Given text:
** START **
The integration is based on MongoDB’s Apache Spark connector, which allows MongoDB to be queried using Spark SQL and the Spark DataFrame APIs. But the Databricks integration goes further, extending all the way into the UI: Simply by clicking on the “Data” left navbar item and the “Add Data” button that results, Databricks developers can pick MongoDB as a data source. These steps are shown in the figures below.
Upon clicking the MongoDB data source option, Databricks developers are immediately placed into a sample notebook with code pre-written to query MongoDB. I was able to get all of this working in my own Azure Databricks environment, and all the figures in this post are screenshots I took myself, from my own machine. So I can validate that once connectivity is established, users are able to query data in MongoDB using just their Spark SQL and DataFrame skills, then visualize that data in the notebook.
Special features in MongoDB make even more powerful analyses possible. For example, aggregation pipelines and their unwind and project stages can together flatten the hierarchical data in a MongoDB document into a tabular structure more familiar to data analysts. This technique is explicitly demonstrated in the sample notebook and shown in the figure below.
The notebook also shows how the aggregated data can be written to managed Spark tables in formats like Delta Lake and even written back to new collections in a MongoDB database.
Where Are the Lines Drawn?
The ability to query data in MongoDB does beg the question of whether SQL can serve as a complete substitute for MongoDB’s own API and query language, MQL. The availability of MongoDB’s analytics nodes might suggest a data warehouse or lakehouse (including Databricks’) isn’t necessary. These overlaps with dedicated analytics platforms make it necessary to iron out where to use what.
Here’s Andrew Davidson’s take: “We definitely don’t see developers moving away from MongoDB’s query language for a variety of reasons. But we think of all of our companion personas…professionals of data, data engineers or data scientists using Spark, some of those people we expect to just run Spark directly against MongoDB using the Spark connector. And some of those people we expect to feel less intimidated, essentially, if they could take advantage of SQL. And we’re not opposed to that.”
Mongo sees the world of analytics on operational data as falling into a few key scenarios. The first, which the company dubs “In-App Analytics,” involves providing analytics capabilities in the app, sometimes referred to as embedded analytics. The idea here is to provide contextual analytics to application users without forcing them to move to dedicated BI platforms. MongoDB’s native APIs are most germane here.
The second area, which the company calls “Real-Time Business Visibility,” entails exposing data in the operational database to analysts for external analytics. This is where SQL access and analytics nodes work best, as their combined use optimizes access for analysts without burdening the operational database infrastructure.
It’s the second scenario (exposing data in the operational database to analysts) where the Databricks notebook scenario fits in. Here, the data volumes are likely on the smaller side, but the data is fresh and, because of this, the analytics may be quite valuable. The approach avoids data movement, minimizes requirements around data transformation and gets developers and analysts working most closely together.
** END **
Information supplied:
** START **
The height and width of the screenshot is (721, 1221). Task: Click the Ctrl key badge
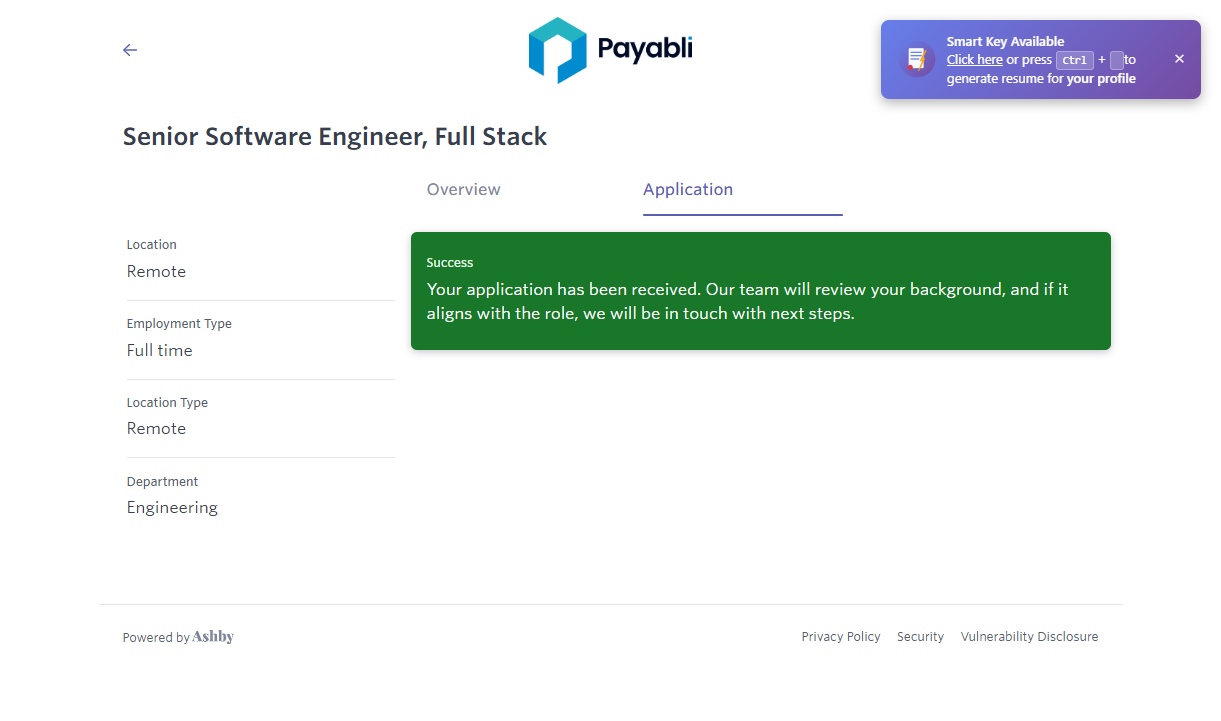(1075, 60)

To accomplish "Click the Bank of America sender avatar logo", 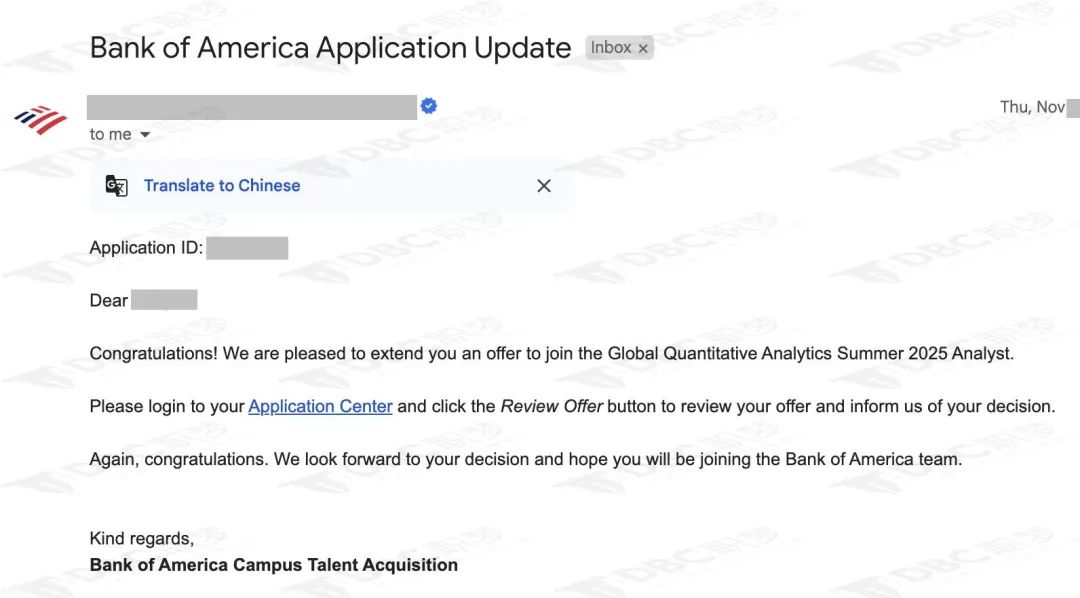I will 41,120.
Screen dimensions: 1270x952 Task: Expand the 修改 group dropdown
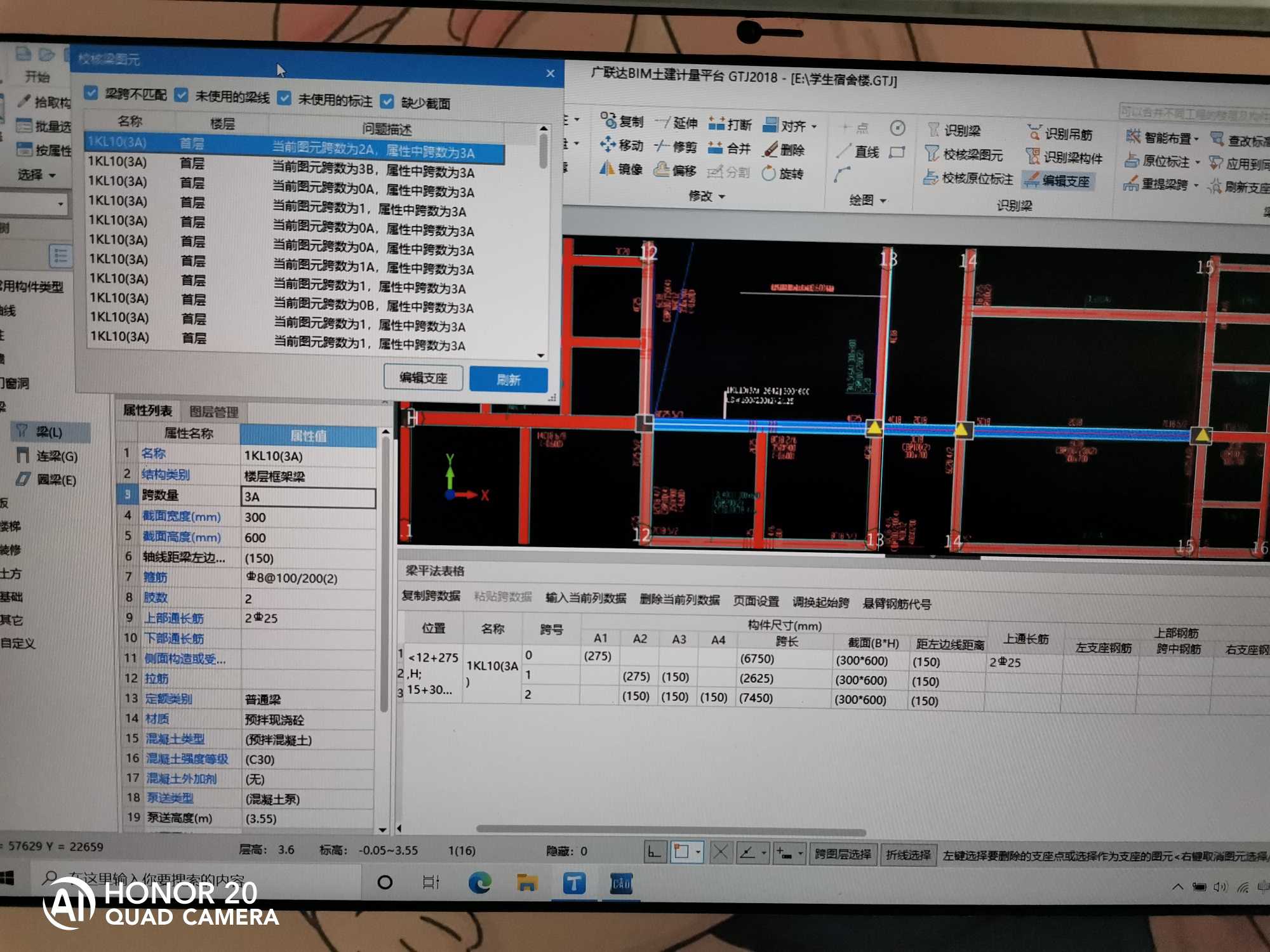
** END **
Tasks to perform:
a) Check each statement against the text on MongoDB and Databricks. Answer yes or no for each, and quote the words of the text that decide it.
(i) The sample notebook shows how aggregated data can be written back to new collections in a MongoDB database.
(ii) MongoDB's native APIs are described as the best fit for the "Real-Time Business Visibility" scenario.
(iii) In the scenario where the Databricks notebook fits, the data volumes are likely large.
b) Copy word for word the part of the text on MongoDB and Databricks that opens with the words containing "Upon clicking the" and closes with "in the notebook.".

Results:
a)
(i) Yes: "The notebook also shows how the aggregated data can be written to managed Spark tables in formats like Delta Lake and even written back to new collections in a MongoDB database."
(ii) No: "This is where SQL access and analytics nodes work best"
(iii) No: "Here, the data volumes are likely on the smaller side"

b)
Upon clicking the MongoDB data source option, Databricks developers are immediately placed into a sample notebook with code pre-written to query MongoDB. I was able to get all of this working in my own Azure Databricks environment, and all the figures in this post are screenshots I took myself, from my own machine. So I can validate that once connectivity is established, users are able to query data in MongoDB using just their Spark SQL and DataFrame skills, then visualize that data in the notebook.